DESCRIPTION OF THE TASK
Which lines below include "Open"? Copy them all.

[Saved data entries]

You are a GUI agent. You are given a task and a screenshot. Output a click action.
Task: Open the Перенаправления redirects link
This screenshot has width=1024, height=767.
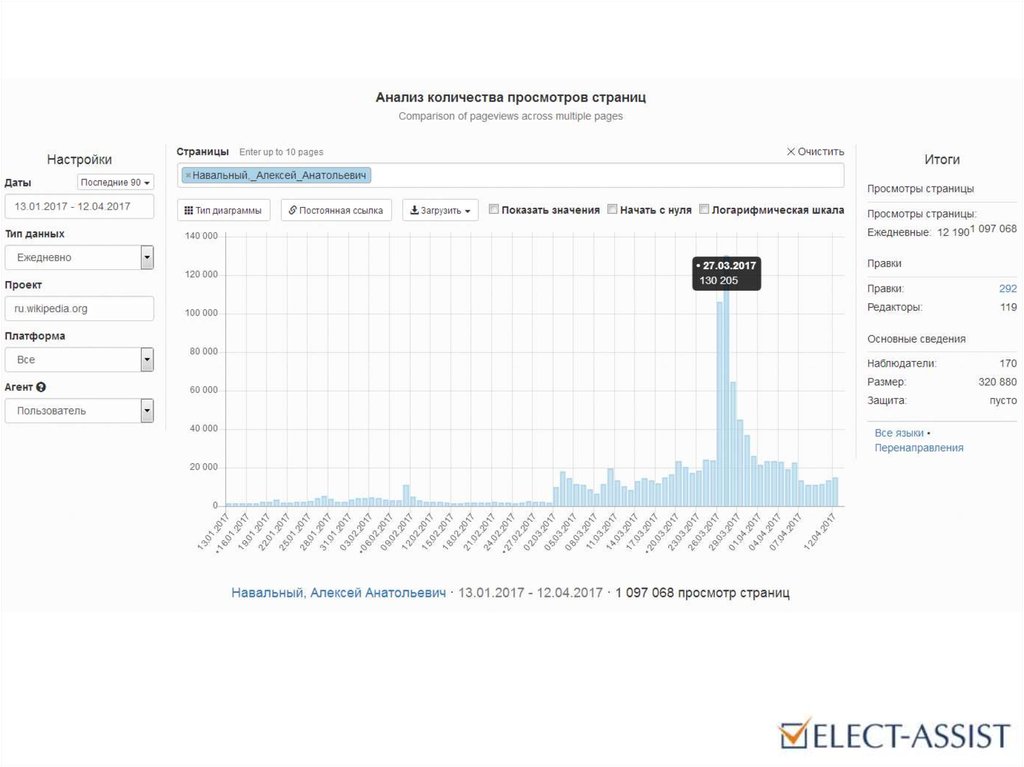[919, 448]
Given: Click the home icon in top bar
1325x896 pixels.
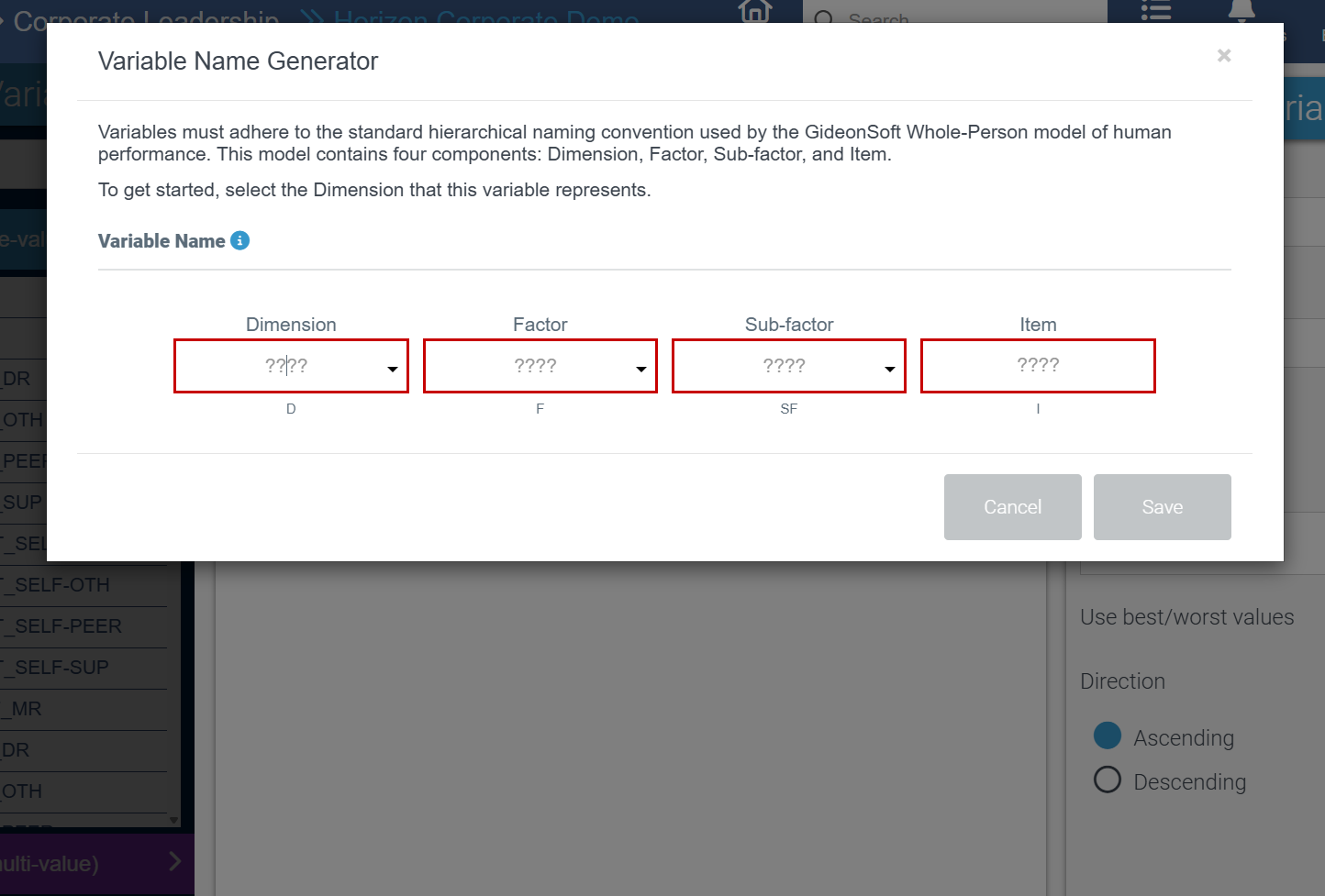Looking at the screenshot, I should 754,11.
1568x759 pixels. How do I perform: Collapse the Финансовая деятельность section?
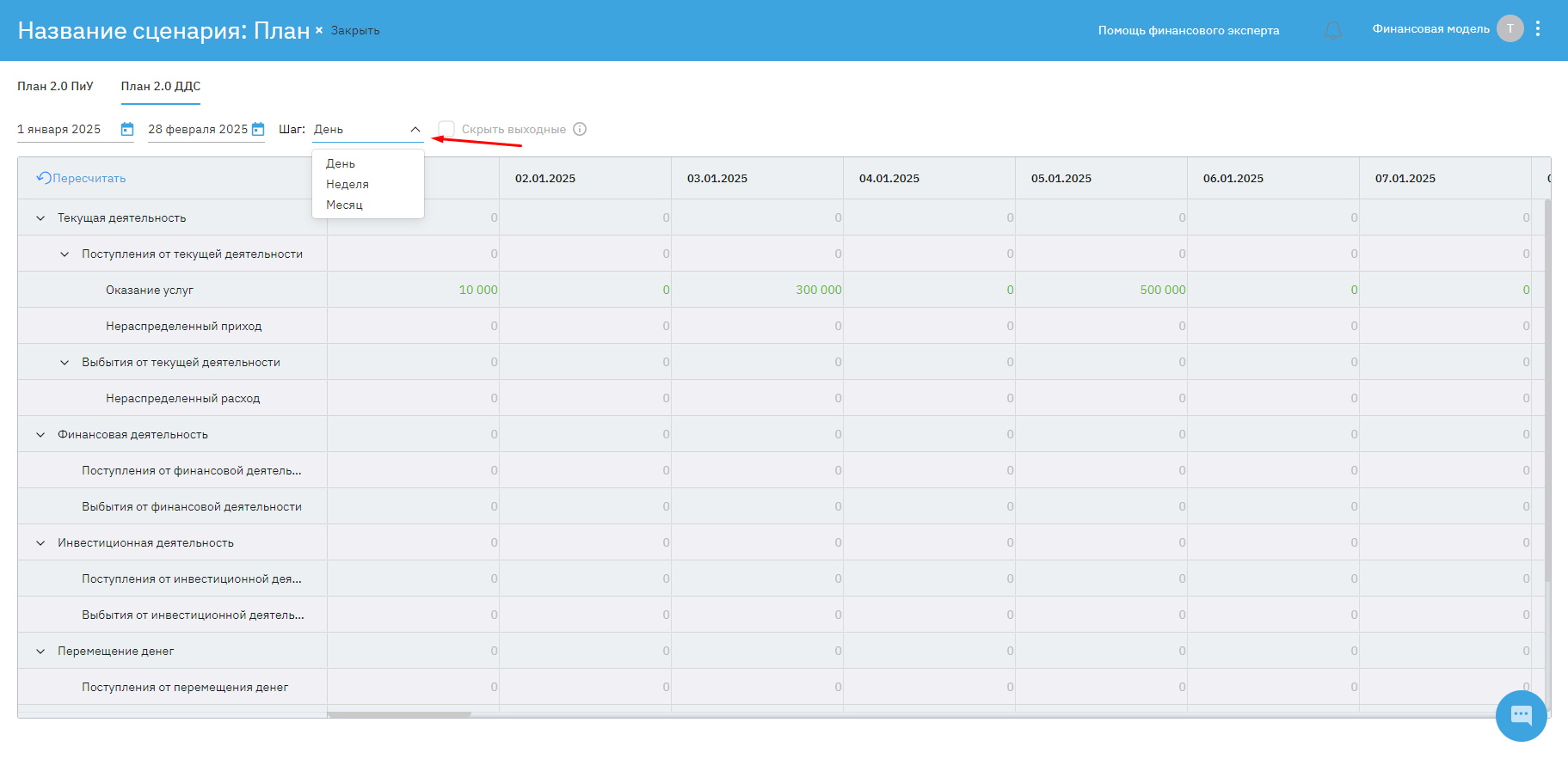pos(40,435)
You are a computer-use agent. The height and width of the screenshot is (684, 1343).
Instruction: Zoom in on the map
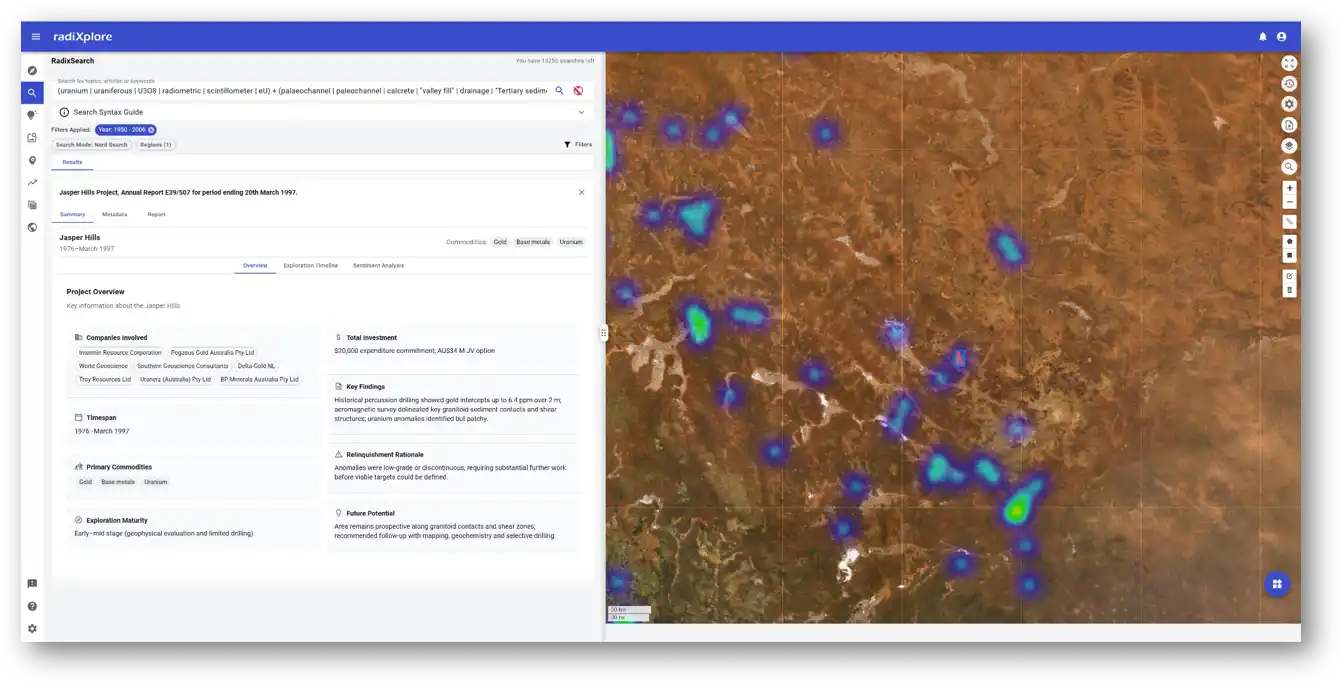click(1289, 188)
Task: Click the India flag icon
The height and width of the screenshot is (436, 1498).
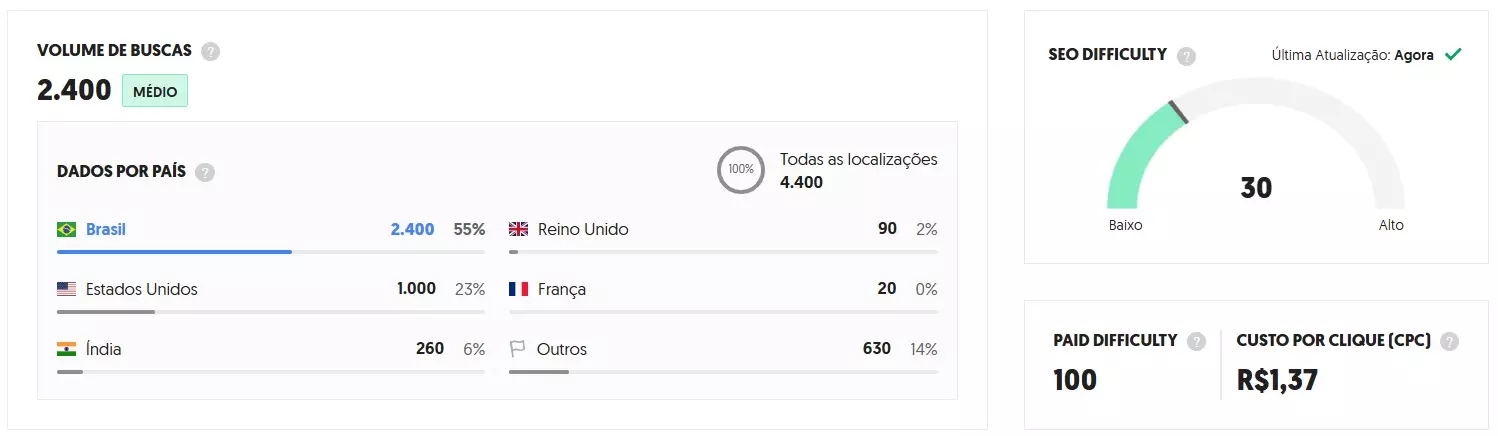Action: tap(67, 350)
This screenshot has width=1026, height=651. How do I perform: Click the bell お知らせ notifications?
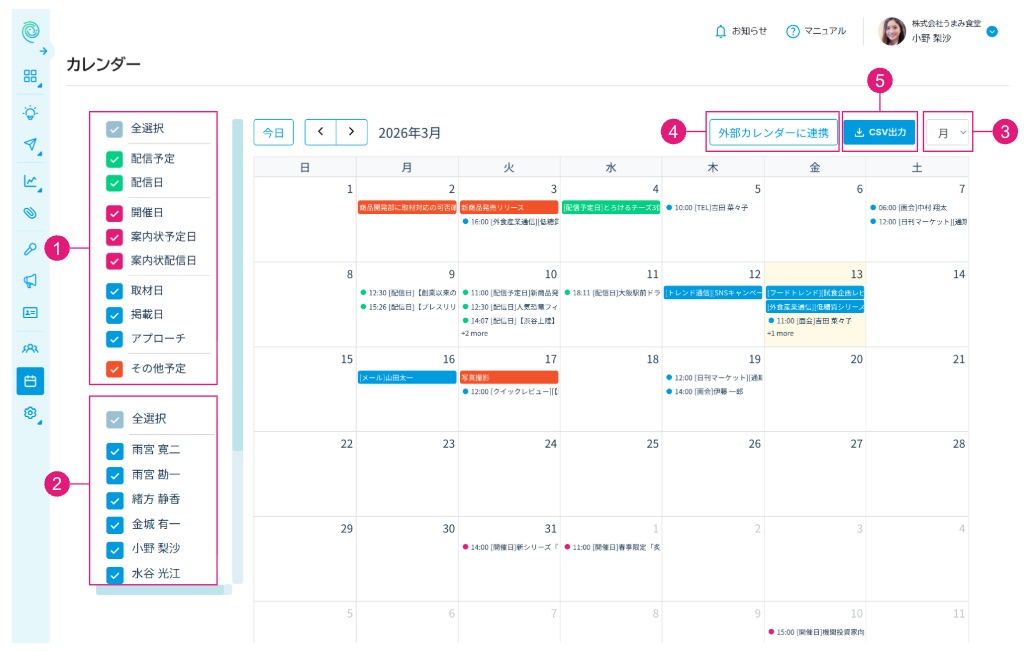coord(741,31)
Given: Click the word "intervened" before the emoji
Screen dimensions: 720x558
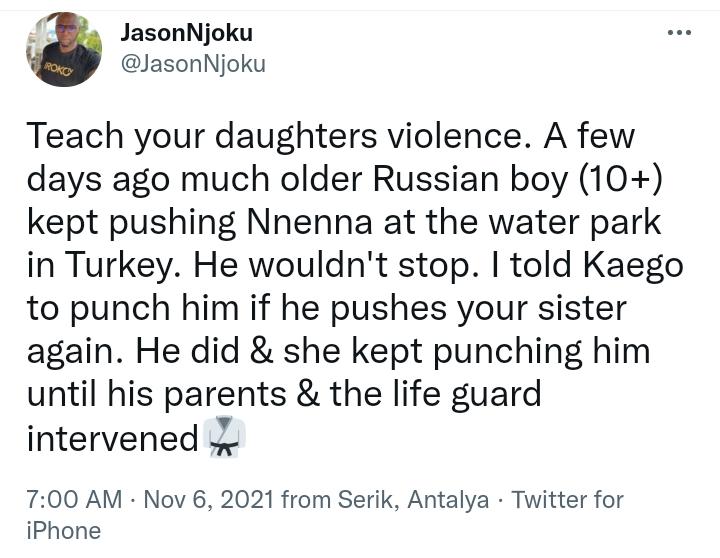Looking at the screenshot, I should 112,438.
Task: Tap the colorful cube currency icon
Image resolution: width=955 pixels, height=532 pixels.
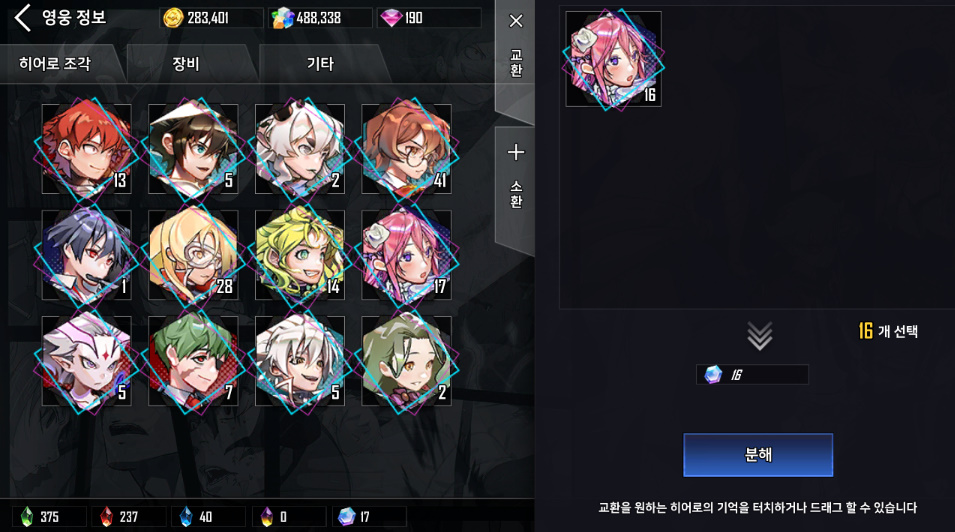Action: click(x=283, y=18)
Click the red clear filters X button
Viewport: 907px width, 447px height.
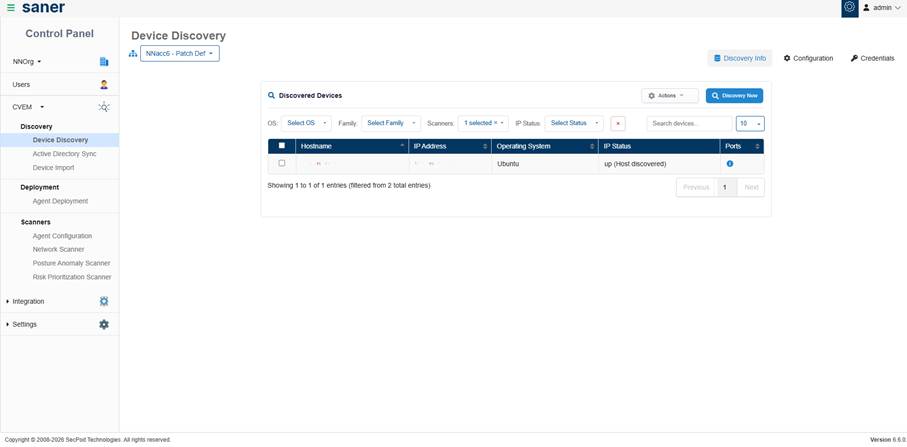coord(618,123)
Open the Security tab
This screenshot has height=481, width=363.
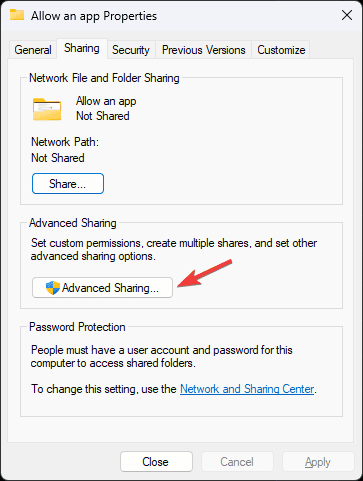(x=131, y=50)
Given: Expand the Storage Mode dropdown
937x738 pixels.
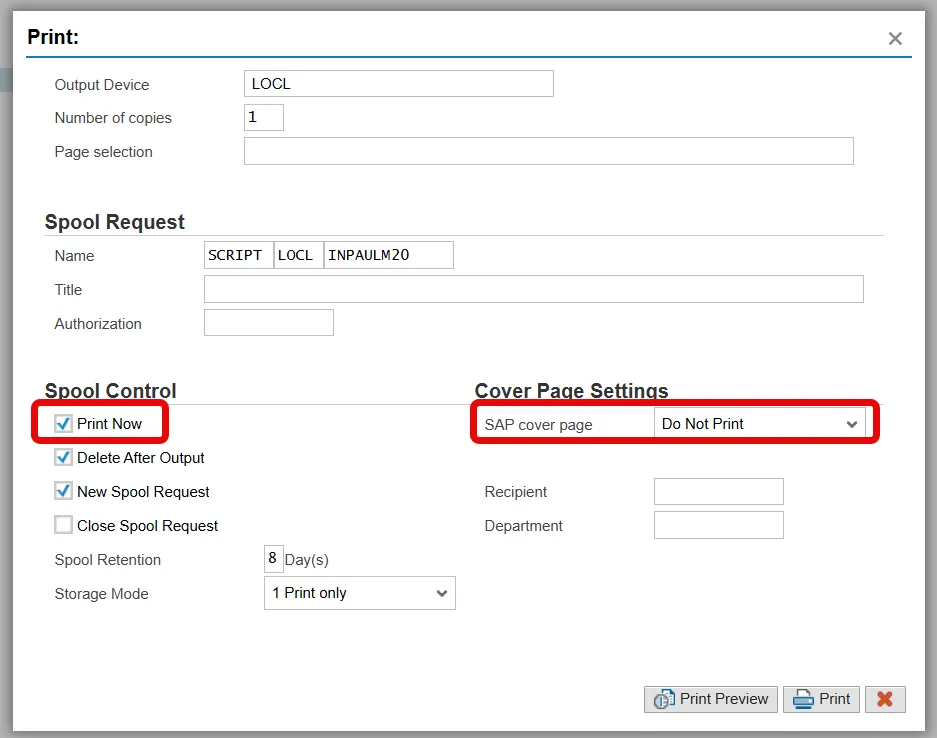Looking at the screenshot, I should coord(359,593).
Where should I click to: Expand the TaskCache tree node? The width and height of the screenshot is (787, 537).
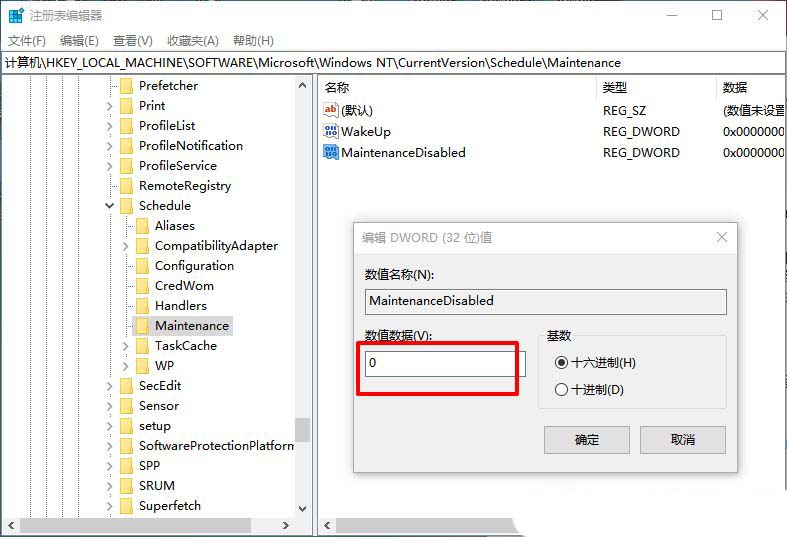(125, 346)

ANSWER SPACE
Task: Open the Перенаправления redirects link
Open the Security tab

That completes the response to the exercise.